The problem isn't Kemi, it's the Tory Party
The knives are out for Kemi Badenoch following a recent poll that put the Conservatives in a dismal fourth place behind the Liberal Democrats. It is perfectly natural that politicians of whatever party consider who might be best placed to maximise the number of seats their party might win at the next election and therefore maximise the number of votes they themselves might secure at the ballot box. So far, so logical.
But this is where the Conservative Party starts to lose its bearings and, frankly, its senses. It all began with Margaret Thatcher. It was she who started off this modern Tory fashion for challenging incumbent leaders. Until 1975, nothing of the sort had ever happened before, but only because the mechanism for electing leaders in the first place had only been in existence for a decade.
The oldest and most successful political party in the world had only introduced election for its leaders in 1965, and it is perhaps significant that the first elected leader of the party – Edward Heath – was also the first leader to have been usurped from that position by a rival.

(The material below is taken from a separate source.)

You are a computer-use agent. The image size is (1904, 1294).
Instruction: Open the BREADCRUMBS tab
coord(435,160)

And the period of relative peace between Thatcher and her back benches from 1975 until 1989 was only ensured by the three consecutive general election victories she delivered, an element which Badenoch does not have at her disposal.

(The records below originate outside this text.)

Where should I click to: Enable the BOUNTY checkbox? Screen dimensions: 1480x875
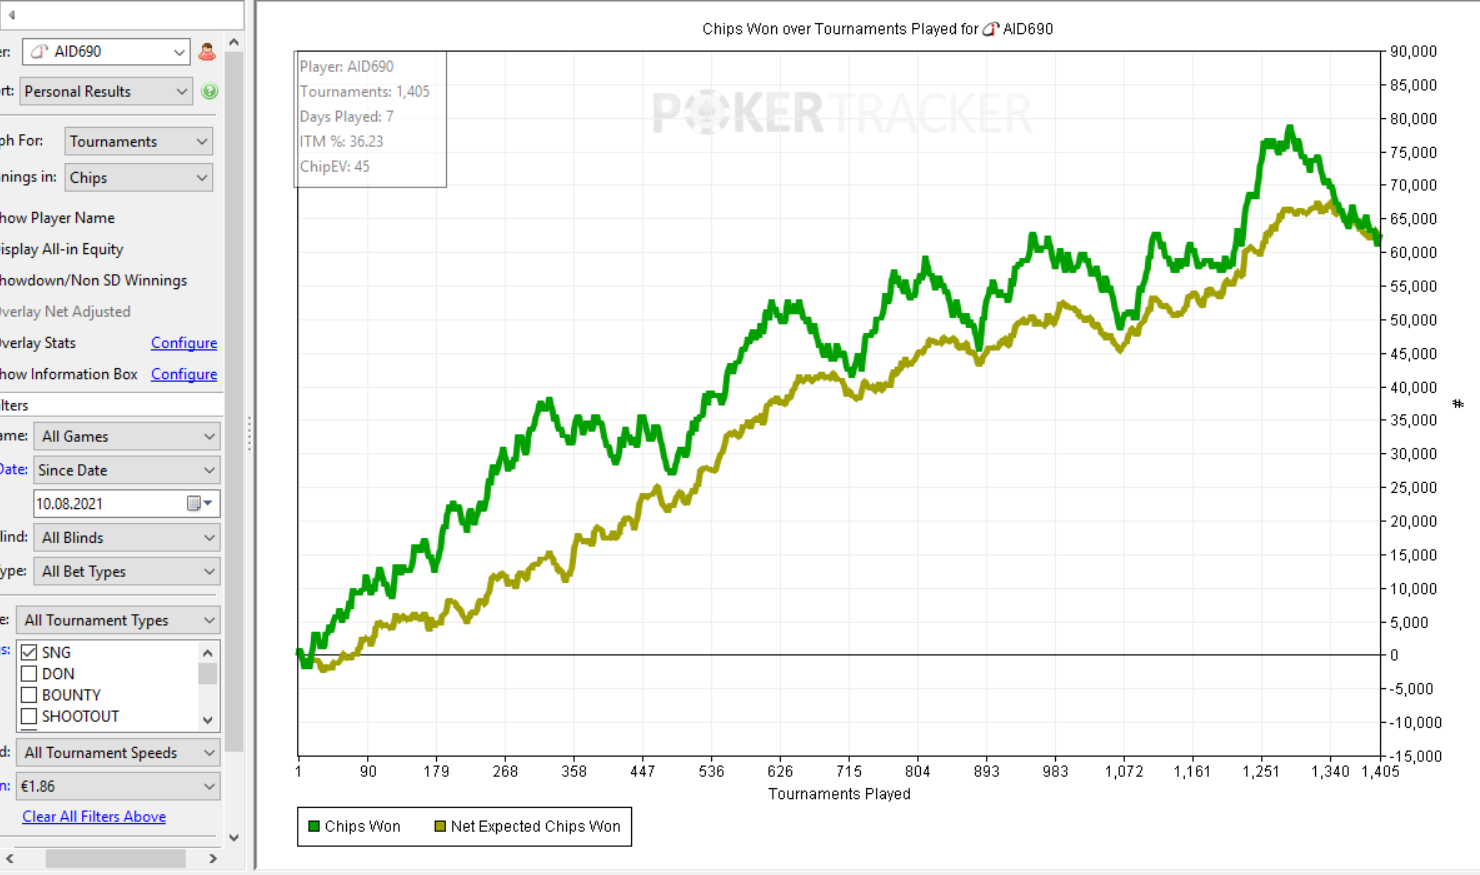coord(29,695)
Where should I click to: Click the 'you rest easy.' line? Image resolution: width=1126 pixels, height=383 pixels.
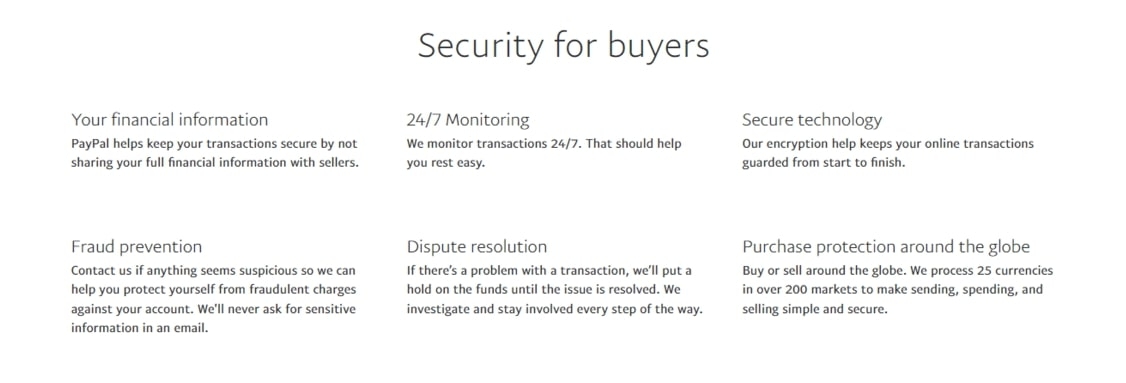tap(446, 162)
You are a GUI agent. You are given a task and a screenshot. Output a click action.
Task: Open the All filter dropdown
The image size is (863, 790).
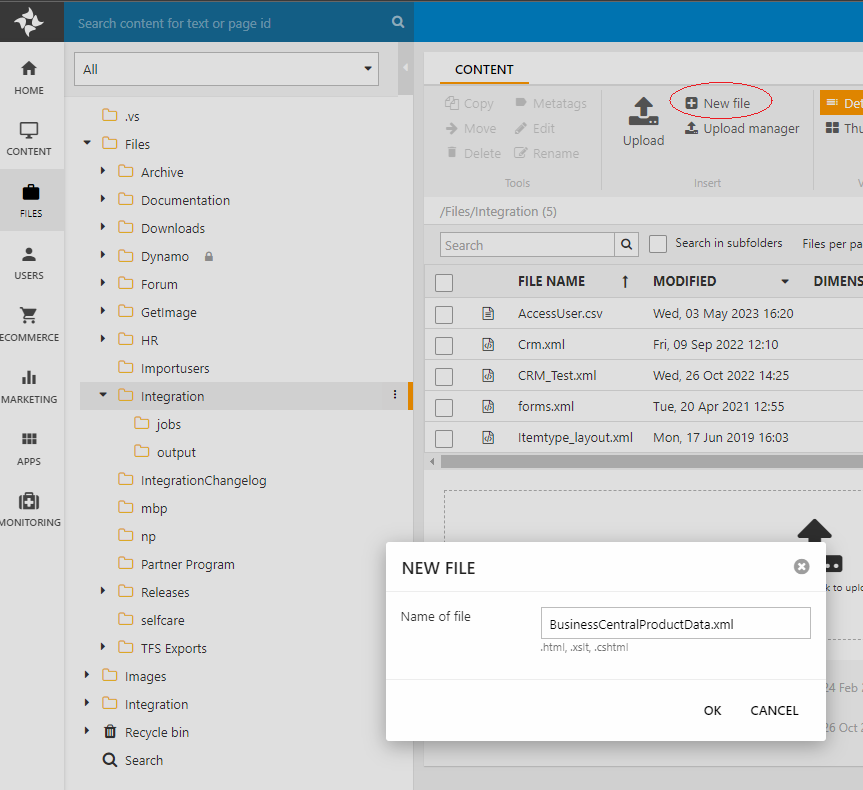(226, 69)

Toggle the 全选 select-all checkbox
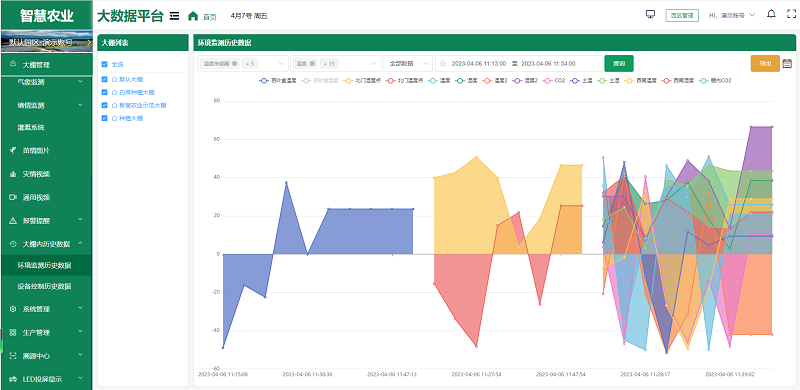105,64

The party's MPs have grown used, since the late 1980s, to leadership challenges and changes, but few would conclude that a system that even allows for such challenges to destabilise successive governments can have had a positive impact on its electoral appeal. The idiocy of switching leaders so frequently seems to have become almost instinctive among Tory MPs, and certainly expected by a ravenous media.
The Conservatives now behave like one of Pavlov's dogs, pressing a paw down on the button marked 'vote of confidence' whenever it hears the bell signalling a disappointing polling result. Might it not make more sense for the party – particularly its MPs, who have the sole power to trigger a leadership election – to consider a few other factors rather than obsess about the short-term fluctuations of voters' opinions?

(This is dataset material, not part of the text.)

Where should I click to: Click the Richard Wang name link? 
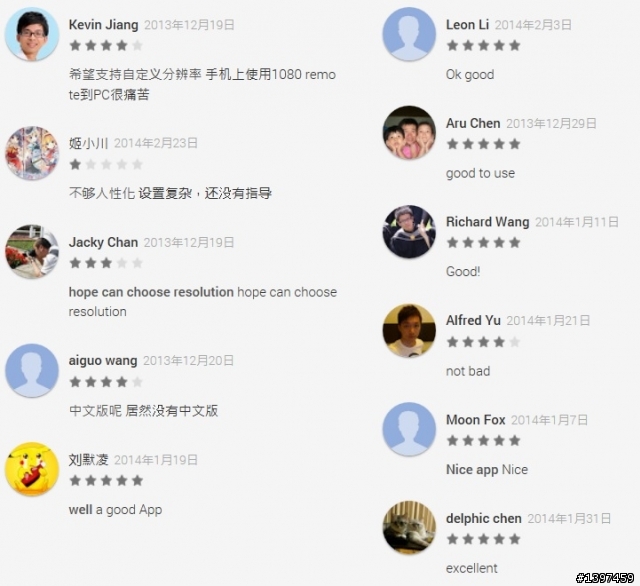[487, 222]
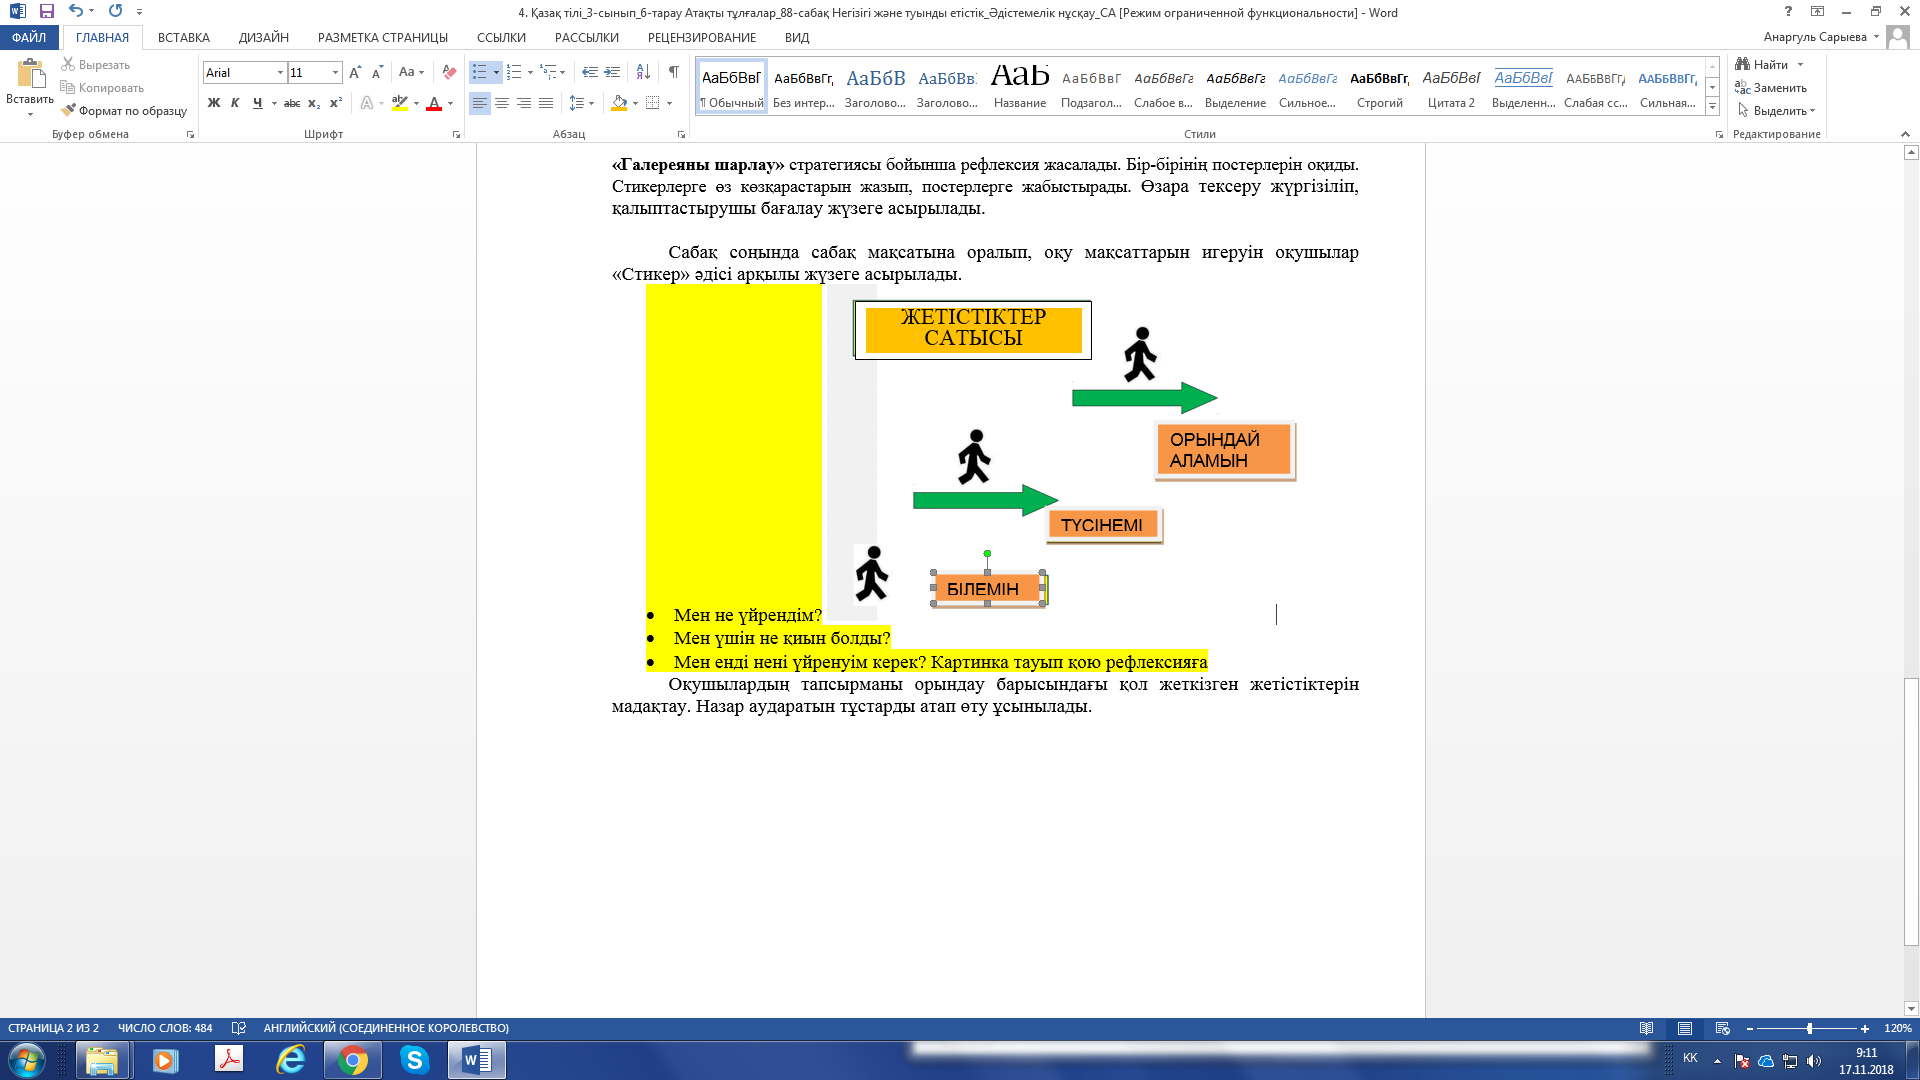Toggle strikethrough text formatting

pos(291,103)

First, where is the stock-take of the Tories' 14 years in office? Has anyone even dared to suggest where things might have gone wrong, what actions and policies have earned them the disdain of the electorate which resulted in their humiliation last July?
Second, once such a stock-take has been completed and conclusions drawn, what should the party now be for? What is its aim? What kind of country does it want to shape, to lead? What are its priorities? And how should it deal with Reform? As far as can be seen so far, none of these questions has been answered, nor has any attempt been made to atone for the disastrous record of the 2010-2024 Government.
Third, who could replace Badenoch? It is not enough to moan about the success, or lack thereof, of the incumbent. Labour MPs did that, fruitlessly, in the last two years of Gordon Brown's premiership, but in the absence of someone willing to stand as an alternative, the 'rebellion' against him never stood a chance.
Where is the alternative to Badenoch and, more urgently, why does he believe he would do any better than she? What unique perspective would he bring to the leadership that Badenoch has set her face against? Where is the polling evidence that he (or, conceivably, she) would be significantly more popular and inspiring than what the party already has?
Such a candidate should have to demonstrate that another change in leadership in his favour would generate more than a mere handful of percentage points added to the Conservatives' current disastrous polling.
But there is an alternative analysis: Badenoch, or indeed any potential leader, is not the problem. The problem is the party itself. Having become comfortable as the only centre-Right alternative to the Labour Party, the Tories fell into the old Harold Wilson trap of assuming that conservatism was whatever a Conservative government did.
Record immigration? Record high taxation? Unprecedented interference in individuals' lifestyle choices? The unleashing of gender ideology across the civil service and the public sector? By conventional assessment, none of it was 'conservative'. But it was certainly Conservative, because it all happened under that party's watch.
Was that record a giant, unintended mistake? Or was it all unavoidable, with ministers in Whitehall unable to escape their civil servants' influence? If the latter is the case, then perhaps the Tories are, after all, better consigned to history. They had a good run, they played an essential role in the political and societal development of this nation, but their time has come to an end.
If the former, if mistakes made can be admitted, apologised for and new policy solutions developed that will repair the damage, then maybe – and it's a huge maybe – the voters will one day give them another chance to make amends.
In which case, the replacement of Badenoch will make zero difference to the task the Conservatives have before them. Another leadership challenge, another vote by permanently disgruntled party members, will be seen, accurately, as just another spasm of self-interest, the indulgence of a party that has come to the end of its useful existence.